Finito in manette e poi in carcere, nel pomeriggio di ieri a Corigliano-Rossano, un 23enne di nazionalità rumena sul cui capo pendeva un mandato d’arresto europeo, spiccato proprio dalle autorità giudiziarie del suo Paese d’origine per vari reati commessi negli anni sul suolo rumeno. A stringergli i ferri ai polsi è toccato ai carabinieri in forza al Nucleo operativo radiomobile della Compagnia rossanese.

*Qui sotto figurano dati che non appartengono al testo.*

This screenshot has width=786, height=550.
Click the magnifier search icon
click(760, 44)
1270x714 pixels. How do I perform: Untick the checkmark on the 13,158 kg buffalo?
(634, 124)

Il delinquente rumeno è stato fatto oggetto d’un controllo da parte dei militi dell’Arma all’interno del parcheggio d’un noto supermercato. Alla richiesta d’esibire i propri documenti personali – richiesti pure ad altri stranieri che stazionavano nello stesso parcheggio – il giovane in questione ha mostrato una carta d’identità e una patente rumene, ma, nel corso delle verifiche delle “divise nere” esso appariva visibilmente agitato. Quei documenti, infatti, sono risultati falsi poiché intestati ad un suo connazionale.

 

Appurata la sua vera identità, è poi emerso il mandato di cattura europeo a suo carico per furto aggravato, guida senza patente e guida di veicolo non immatricolato, e la condanna penale buscata nel suo Paese ad oltre tre anni di reclusione. Per lui si sono dunque aperte le porte del carcere.